Dataset records >>
⟨
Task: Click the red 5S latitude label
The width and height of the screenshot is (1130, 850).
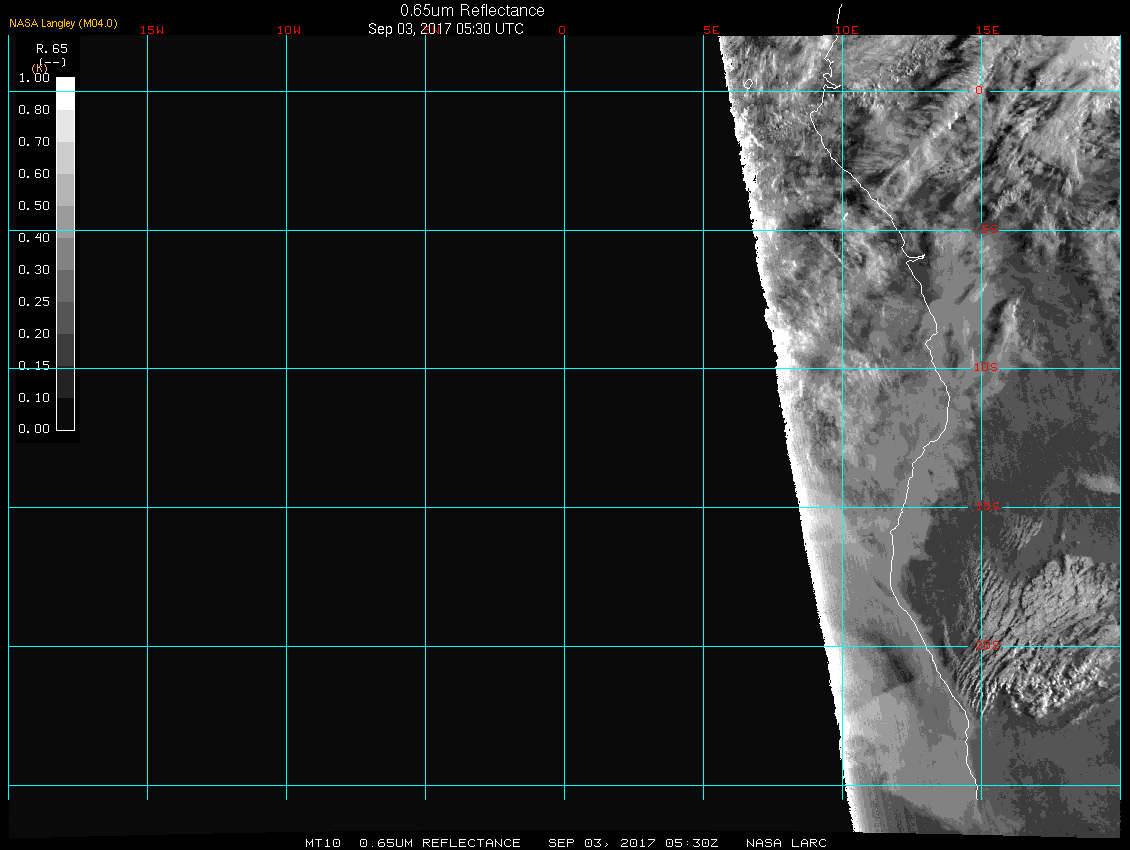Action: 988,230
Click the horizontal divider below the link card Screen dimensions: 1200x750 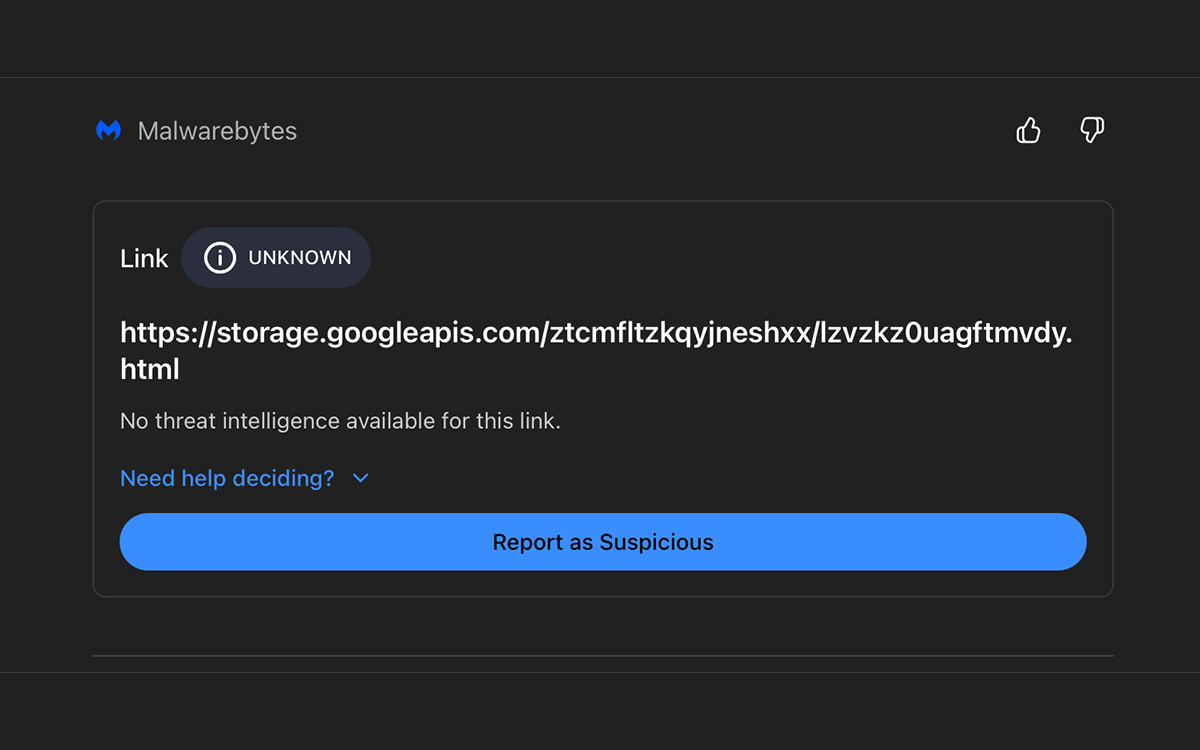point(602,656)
⟩
⟨
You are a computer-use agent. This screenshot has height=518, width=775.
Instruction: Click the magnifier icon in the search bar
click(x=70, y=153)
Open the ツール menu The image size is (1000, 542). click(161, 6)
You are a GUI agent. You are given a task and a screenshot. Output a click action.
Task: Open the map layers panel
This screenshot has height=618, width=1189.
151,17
⟩
Copy out every line of the data where the word "agent" occurs.

You are a computer-use agent. This screenshot has height=518, width=775.
You are a GUI agent. You are given a task and a screenshot. Output a click action.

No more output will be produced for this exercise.